As part of sample collection, circulating tumor DNA (ctDNA), biopsy, and imaging were performed at baseline, 6 weeks, 3 months, 6 months, and every 4 months during non-operative management.
The primary end points were the objective response rate of dostarlimab alone or in combination with chemoradiation and pathologic complete response or cCR rate for 12 months after finishing dostarlimab alone or in combination with chemoradiation. The first primary objective was presented at the 2022 ASCO Annual Meeting and subsequently published in the New England Journal of Medicine.2 Subsequently, dostarlimab was incorporated into the National Comprehensive Cancer Network guidelines for locally advanced dMMR rectal cancer based on the 100% (n = 14) cCR rate displayed in the first read out of the trial.3
“We enrolled 48 patients––the median age is still quite low at 51 [years], but we have a broad range from 26 to 78 years. [This is a] fairly balanced group of patients. The tumors are largely big and bulky, T3 and T4, and about 80% to 85% were node positive,” Cercek said. “The median distance from the anal verge is quite low, at 5.1 cm, so these would require a very low anastomosis, and many of them would require an ATR if we were to undergo surgical resection. [Of the] patients we test[ed] for Lynch [syndrome], we found 51% were positive. The criteria for the trial were dMMR by IHC, but we did test all tumors with next-generation sequencing, and they were all, in fact, confirmed to be MSI-high with a median tumor mutational burden of 53.6. We also have one [patient with] BRAF V600E–mutated [disease].”
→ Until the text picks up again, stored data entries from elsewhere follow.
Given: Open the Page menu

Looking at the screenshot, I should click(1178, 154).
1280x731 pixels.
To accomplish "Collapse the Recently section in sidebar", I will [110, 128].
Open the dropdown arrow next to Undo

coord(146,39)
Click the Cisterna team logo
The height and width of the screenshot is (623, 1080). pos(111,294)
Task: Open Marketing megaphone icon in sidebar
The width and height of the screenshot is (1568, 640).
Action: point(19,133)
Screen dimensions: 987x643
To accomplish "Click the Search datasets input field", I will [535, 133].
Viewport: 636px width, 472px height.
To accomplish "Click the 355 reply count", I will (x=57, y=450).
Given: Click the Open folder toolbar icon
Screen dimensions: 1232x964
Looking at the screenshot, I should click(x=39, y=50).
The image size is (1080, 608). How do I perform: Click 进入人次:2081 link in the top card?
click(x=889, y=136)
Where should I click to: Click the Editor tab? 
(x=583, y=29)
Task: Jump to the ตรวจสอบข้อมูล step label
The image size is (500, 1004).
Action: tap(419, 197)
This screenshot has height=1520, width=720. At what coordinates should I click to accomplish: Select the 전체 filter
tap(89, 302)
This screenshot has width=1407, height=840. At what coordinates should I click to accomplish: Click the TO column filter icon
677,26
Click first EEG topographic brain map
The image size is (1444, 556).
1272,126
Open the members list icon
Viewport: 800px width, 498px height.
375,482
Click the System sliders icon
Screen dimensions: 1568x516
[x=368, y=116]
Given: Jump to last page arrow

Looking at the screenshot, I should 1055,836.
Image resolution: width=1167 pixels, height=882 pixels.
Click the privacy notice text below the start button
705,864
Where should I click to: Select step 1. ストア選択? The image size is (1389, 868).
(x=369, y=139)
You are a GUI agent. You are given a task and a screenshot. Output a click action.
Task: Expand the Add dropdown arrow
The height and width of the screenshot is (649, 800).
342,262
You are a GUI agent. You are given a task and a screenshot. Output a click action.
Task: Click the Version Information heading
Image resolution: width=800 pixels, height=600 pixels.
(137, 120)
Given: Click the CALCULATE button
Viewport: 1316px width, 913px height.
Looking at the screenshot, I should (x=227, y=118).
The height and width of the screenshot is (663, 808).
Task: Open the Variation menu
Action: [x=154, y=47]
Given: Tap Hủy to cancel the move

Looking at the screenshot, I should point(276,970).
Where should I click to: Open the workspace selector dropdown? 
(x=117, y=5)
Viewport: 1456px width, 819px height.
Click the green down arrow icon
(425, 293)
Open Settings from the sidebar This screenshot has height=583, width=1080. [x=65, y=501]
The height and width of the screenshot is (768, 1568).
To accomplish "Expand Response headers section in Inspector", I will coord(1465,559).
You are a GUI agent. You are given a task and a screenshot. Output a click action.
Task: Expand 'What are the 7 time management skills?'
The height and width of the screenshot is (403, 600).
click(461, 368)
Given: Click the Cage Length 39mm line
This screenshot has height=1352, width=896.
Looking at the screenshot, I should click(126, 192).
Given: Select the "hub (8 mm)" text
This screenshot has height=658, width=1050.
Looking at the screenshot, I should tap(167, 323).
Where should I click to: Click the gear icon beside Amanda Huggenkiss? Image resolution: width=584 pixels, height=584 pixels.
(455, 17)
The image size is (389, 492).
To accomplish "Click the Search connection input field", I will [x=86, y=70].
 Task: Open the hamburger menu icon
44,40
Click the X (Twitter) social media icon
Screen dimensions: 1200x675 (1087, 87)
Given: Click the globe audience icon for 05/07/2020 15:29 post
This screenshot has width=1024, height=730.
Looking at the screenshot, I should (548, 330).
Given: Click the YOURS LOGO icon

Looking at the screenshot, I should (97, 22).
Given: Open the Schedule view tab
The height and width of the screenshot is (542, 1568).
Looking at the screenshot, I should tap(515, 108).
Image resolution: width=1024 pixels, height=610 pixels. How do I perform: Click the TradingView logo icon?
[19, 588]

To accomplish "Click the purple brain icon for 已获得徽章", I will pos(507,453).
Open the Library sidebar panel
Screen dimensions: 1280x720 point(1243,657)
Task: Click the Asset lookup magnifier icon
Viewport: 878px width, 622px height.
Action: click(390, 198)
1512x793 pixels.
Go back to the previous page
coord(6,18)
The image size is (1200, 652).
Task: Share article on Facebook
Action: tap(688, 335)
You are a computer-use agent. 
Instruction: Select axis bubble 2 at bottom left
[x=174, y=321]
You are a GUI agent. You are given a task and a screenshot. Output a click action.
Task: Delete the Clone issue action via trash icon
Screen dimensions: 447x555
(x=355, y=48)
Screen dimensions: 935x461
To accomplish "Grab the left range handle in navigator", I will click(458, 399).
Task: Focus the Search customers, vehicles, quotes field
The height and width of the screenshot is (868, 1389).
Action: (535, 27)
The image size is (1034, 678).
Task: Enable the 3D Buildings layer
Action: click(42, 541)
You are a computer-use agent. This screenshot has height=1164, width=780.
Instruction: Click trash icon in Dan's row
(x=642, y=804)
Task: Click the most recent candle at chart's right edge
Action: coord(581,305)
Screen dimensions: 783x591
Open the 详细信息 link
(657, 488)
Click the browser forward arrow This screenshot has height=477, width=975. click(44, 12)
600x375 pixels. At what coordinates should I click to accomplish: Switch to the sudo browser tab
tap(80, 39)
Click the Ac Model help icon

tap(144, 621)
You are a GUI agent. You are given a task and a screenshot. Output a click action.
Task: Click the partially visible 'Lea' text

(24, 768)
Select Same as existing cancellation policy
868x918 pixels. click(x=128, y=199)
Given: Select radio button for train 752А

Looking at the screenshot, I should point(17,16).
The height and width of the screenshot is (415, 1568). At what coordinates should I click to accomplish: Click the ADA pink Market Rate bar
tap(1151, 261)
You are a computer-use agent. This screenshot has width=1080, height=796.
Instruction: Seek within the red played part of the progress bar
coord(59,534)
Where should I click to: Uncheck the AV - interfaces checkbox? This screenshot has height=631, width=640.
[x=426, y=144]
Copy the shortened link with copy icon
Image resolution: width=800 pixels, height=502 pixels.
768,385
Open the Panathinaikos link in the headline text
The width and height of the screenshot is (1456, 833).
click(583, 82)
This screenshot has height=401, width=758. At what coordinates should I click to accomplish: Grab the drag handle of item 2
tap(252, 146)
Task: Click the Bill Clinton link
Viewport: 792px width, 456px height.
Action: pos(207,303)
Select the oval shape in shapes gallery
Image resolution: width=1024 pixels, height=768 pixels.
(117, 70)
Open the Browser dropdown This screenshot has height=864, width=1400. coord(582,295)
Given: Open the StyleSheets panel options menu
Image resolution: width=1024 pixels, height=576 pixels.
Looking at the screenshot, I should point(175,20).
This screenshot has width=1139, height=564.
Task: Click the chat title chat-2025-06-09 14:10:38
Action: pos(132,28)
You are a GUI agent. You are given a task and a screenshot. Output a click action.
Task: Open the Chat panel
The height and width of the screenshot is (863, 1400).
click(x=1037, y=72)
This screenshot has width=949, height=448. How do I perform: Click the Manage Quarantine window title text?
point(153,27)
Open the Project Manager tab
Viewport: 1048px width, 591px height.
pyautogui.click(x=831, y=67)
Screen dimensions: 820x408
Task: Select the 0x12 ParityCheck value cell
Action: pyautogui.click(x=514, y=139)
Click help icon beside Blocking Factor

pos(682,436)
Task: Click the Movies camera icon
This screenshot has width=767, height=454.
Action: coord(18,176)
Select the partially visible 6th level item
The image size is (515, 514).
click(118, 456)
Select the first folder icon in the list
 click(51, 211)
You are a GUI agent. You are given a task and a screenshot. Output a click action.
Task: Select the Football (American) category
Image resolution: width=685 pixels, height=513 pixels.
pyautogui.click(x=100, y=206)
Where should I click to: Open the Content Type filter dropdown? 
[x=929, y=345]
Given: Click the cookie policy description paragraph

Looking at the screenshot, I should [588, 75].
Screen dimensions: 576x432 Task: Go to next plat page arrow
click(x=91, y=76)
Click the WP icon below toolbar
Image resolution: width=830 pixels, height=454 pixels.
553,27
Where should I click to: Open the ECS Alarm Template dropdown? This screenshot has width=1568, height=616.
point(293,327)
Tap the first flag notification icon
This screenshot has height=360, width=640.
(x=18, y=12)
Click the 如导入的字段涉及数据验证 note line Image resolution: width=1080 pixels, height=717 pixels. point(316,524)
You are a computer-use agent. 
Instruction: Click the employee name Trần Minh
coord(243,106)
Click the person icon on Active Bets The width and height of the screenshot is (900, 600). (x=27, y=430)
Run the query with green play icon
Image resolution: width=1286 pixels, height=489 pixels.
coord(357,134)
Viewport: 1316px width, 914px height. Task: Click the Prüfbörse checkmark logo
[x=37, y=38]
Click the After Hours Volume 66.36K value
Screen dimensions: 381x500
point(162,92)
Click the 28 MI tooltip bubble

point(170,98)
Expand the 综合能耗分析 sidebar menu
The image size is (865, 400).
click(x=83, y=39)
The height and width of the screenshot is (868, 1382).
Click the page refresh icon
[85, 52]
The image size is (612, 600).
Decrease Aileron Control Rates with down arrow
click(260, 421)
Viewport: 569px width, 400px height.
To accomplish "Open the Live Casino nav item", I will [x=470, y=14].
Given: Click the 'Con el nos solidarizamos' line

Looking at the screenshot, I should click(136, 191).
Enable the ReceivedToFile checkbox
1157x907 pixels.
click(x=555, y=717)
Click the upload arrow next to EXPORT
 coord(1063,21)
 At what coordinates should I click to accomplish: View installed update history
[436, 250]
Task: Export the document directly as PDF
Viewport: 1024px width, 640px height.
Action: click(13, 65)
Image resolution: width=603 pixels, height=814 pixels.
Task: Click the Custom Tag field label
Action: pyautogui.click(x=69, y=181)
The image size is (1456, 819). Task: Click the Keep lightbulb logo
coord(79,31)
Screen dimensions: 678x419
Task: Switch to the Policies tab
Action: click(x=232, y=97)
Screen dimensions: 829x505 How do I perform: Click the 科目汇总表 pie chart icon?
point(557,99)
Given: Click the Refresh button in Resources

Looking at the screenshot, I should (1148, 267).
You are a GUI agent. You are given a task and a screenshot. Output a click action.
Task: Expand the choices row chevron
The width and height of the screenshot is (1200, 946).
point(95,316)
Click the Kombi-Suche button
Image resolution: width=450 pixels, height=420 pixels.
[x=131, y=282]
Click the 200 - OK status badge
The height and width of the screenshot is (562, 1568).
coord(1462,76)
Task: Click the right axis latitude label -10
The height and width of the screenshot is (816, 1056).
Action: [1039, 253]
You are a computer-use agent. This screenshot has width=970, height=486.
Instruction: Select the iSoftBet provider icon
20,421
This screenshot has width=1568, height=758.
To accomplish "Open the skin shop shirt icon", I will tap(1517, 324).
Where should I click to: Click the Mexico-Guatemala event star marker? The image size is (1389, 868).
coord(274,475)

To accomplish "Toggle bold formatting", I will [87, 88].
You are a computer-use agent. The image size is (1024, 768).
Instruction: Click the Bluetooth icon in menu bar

Investigators also evaluated the time to cCR via rectal MRI, endoscopy, biopsy, ctDNA, and PET-CT. Overall, the median time to cCR was 6.22 months (95% CI, 6.18-6.45). The median times with rectal MRI, endoscopy, biopsy, ctDNA, and PET-CT were 6.15 months (95% CI, 6.09-6.25), 6.18 months (95% CI, 3.62-6.22), 1.41 months (95% CI, 1.38-2.73), 1.38 months (95% CI, 1.38-2.76), and 2.76 months (95% CI, 2.73-6.18), respectively.
“It does look like initially the endoscopy kind of starts to regress earlier, the tumors regress earlier on endoscopy, but in that 3- to 6-month window, the MRI does catch up. What was the fastest in terms of an indicator of time to cCR was ctDNA,” Cercek noted. “We used a tumor-informed assay with incredibly high sensitivity; 97% of patients had positive ctDNA at baseline, and they cleared it incredibly quickly––more than half of the patients cleared it by the first evaluation at just 6 weeks.”
Regarding safety, the most common all-grade adverse effects were pruritus (13%), rash/dermatitis (21%), diarrhea (9%), nausea (9%), fatigue (11%), fever (6%), and hypothyroidism (11%).
Investigators hope to confirm these findings in the ongoing, global, single-arm, phase 2 AZUR-1 trial (NCT05723562).
Disclosures: Dr Cercek reported stock ownership in Haystack Oncology; serving in a consulting or advisory role for Bayer, Daiichi Sankyo/AstraZeneca, G1 Therapeutics, GlaxoSmithKline, Incyte, Janssen, Merck, and Seagen; receiving research funding from GlaxoSmithKline and Seagen; and collecting patents and royalties for hepatic arterial infusion with FUDR for colorectal liver metastases with DPD (Inst), and neoadjuvant PD-1 blockade in mismatch repair–deficient solid tumors (Inst).